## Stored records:
+--

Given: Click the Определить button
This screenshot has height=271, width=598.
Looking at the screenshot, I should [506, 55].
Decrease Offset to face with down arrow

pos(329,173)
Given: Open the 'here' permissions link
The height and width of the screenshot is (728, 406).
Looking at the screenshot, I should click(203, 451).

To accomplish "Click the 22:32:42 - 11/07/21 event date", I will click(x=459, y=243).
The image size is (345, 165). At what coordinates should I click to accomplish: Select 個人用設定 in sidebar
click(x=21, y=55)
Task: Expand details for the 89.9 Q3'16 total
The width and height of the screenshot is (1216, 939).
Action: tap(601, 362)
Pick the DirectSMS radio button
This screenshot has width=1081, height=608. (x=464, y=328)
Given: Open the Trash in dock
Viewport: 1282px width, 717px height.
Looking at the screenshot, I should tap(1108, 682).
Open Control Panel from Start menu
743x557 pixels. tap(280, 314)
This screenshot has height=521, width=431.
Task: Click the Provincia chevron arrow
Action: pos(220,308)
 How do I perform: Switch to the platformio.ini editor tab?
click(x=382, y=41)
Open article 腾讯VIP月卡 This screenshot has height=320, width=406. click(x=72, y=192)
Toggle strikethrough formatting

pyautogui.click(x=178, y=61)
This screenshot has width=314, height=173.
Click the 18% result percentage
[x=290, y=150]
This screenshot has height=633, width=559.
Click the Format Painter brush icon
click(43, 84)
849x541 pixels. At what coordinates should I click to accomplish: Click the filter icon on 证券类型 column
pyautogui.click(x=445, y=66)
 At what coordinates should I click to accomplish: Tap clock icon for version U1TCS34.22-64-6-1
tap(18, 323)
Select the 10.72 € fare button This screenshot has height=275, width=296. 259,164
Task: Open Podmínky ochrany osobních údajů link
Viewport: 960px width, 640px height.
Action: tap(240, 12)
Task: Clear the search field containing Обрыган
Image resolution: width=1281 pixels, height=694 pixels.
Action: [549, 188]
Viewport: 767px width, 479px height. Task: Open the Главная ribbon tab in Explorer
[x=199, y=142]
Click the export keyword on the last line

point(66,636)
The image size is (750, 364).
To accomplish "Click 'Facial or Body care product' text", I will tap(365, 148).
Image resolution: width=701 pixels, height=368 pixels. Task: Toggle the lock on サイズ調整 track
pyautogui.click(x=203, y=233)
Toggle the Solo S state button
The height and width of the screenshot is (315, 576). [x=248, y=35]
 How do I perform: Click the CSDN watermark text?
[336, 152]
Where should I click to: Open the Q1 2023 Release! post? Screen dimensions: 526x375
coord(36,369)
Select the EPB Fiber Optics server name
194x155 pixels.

+--

## TASK TO COMPLETE:
Wherever a line of the entries holds the string "will", copy that line.

## WRITTEN ANSWER:
To accomplish "Click the 22:32:42 - 11/07/21 event date", I will click(x=459, y=243).
To accomplish "Click 'Facial or Body care product' text", I will tap(365, 148).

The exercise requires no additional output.